In 1994, Jim Easton's son, Gregory J. Easton, took over from Doug Kelly as president. In 1999, Easton Sports began producing wooden baseball bats after it acquired Stix Baseball Inc. of Orlando, Florida.

== Fenway Partners ownership, 2006–2014 ==
In July 2003, the private equity firm Fenway Partners acquired the Riddell Sports Group for $100 million from Lincolnshire Management, who had owned the company since June 2001. Then, in September 2004, Fenway Partners acquired the Bell Sports Corporation for around $240 million. Fenway created a new company, Riddell Bell Holdings Inc., as a holding company for Riddell and Bell, which were made subsidiaries.

In March 2006, Fenway acquired Easton Sports Inc. for around $400 million. Riddell Bell Holdings then renamed itself Easton-Bell Sports Inc., while Easton Sports became a third subsidiary company. As part of the acquisition, the Ontario Teachers' Pension Plan acquired a 30 per cent stake in Easton-Bell Sports. After the purchase, the structure of the organization was as follows:

Fenway Partners
Easton-Bell Sports, Inc.
Easton Sports, Inc.
Riddell Sports Group, Inc.
Bell Sports Corporation

Despite the change in ownership, the company continued to be managed and run by the Easton family. Upon the sale, Jim Easton was elected chairman of Easton-Bell Sports. Over the next eight years, Easton Sports' importance in the portfolio diminished gradually.

== Sale of Easton, 2014 ==
After losing a helmet concussion lawsuit by Easton-Bell Sport's Riddell football division in April of 2013, Easton-Bell Sports began a process selling assets while the lawsuit appeal was undertaken. At the time of the Colorado lawsuit judgement, there were 41 concussion lawsuits pending against EBS including plaintiffs such as the NFL Players Association. This was the time EBS sought to sell Easton. First was to split Easton Hockey from Easton Baseball since a buyer could not be found for both Baseball and Hockey (cycling operated independently already). Easton's three main divisions – hockey, baseball/softball, and cycling – were turned into independent companies and sold individually.

=== Easton Diamond ===
In February 2014, Easton-Bell sold the Easton baseball and softball operations to Bauer Performance Sports, the holding company of Bauer Hockey, for $330 million in cash. The baseball operations were renamed Easton Diamond Sports LLC. After the deal closed on April 15, Easton-Bell Sports renamed itself BRG Sports. In November 2020, Rawlings acquired Easton Diamond.

=== Easton Cycling ===

In May 2014, BRG sold Easton Cycling to Christopher J. Tutton, who owned Race Face Performance Products also. Then, in December 2014, Tutton sold Easton Cycling and Race Face to Fox Factory.

=== Easton Hockey ===
In August 2014, a deal was struck to sell Easton Sports, Inc., whose sole remaining property was its hockey arm, to Chartwell Investments. Mary J. George, a member of the Easton Bell Sports Board of Directors, also sat on the Executive Council of Chartwell Investments.

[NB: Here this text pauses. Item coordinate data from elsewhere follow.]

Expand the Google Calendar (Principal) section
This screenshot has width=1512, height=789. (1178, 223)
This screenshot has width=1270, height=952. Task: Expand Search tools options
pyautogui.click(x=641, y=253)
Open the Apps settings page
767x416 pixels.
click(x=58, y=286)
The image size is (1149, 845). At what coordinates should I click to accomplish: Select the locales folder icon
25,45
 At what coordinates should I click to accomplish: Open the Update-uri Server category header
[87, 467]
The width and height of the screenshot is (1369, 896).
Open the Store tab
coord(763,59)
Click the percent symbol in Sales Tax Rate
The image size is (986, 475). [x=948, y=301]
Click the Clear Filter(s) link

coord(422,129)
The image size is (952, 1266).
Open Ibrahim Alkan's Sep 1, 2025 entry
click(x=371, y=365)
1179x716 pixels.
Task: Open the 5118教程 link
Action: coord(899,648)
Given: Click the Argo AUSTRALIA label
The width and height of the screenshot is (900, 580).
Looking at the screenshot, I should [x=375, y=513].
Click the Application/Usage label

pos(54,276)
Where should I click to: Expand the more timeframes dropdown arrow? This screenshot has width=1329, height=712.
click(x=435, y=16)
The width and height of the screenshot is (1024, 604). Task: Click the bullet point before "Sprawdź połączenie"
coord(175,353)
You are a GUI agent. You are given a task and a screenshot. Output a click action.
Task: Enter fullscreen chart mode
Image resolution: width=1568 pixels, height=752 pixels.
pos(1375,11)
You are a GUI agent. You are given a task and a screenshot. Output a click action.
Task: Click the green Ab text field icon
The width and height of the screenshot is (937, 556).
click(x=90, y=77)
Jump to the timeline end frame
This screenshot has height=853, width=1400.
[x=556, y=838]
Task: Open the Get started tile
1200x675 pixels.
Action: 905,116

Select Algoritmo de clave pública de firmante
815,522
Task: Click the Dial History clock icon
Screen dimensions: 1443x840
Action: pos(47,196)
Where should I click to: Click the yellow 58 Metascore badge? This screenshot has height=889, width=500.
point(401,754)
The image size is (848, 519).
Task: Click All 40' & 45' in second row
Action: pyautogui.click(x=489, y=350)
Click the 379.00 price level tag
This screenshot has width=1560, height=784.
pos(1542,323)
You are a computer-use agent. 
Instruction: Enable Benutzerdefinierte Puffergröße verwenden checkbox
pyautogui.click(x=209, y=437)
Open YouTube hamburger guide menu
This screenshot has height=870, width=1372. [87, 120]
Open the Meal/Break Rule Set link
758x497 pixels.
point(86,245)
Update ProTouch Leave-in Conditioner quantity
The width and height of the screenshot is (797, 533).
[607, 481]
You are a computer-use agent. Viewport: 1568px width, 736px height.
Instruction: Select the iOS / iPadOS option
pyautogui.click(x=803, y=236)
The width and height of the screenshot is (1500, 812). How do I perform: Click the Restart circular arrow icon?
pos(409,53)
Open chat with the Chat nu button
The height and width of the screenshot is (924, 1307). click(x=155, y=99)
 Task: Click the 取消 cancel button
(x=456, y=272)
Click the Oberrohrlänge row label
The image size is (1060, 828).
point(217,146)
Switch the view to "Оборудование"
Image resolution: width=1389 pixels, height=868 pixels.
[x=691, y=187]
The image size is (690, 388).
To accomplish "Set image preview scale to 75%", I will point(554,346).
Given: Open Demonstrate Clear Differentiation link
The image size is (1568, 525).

According to un-named sources cited in The New York Post, "BRG’s motivation to sell to a buyer with little money may be to have a smaller balance sheet, with potentially fewer assets to target in pending lawsuits" After the sale, on 16 October 2014, Easton Sports Inc. changed its name to Easton Hockey Inc. To execute the deal, Chartwell received a $20 million loan. The company was later renamed Easton Hockey Holdings, Inc. Chartwell owned the company for only 17 months, during which time it struggled financially. In January 2016, the Performance Sports Group (the owners of Bauer Hockey) acquired Easton Hockey Holdings including the brand and IP for $10.4 million. Since the acquisition, Bauer has used the Easton name only on special edition products.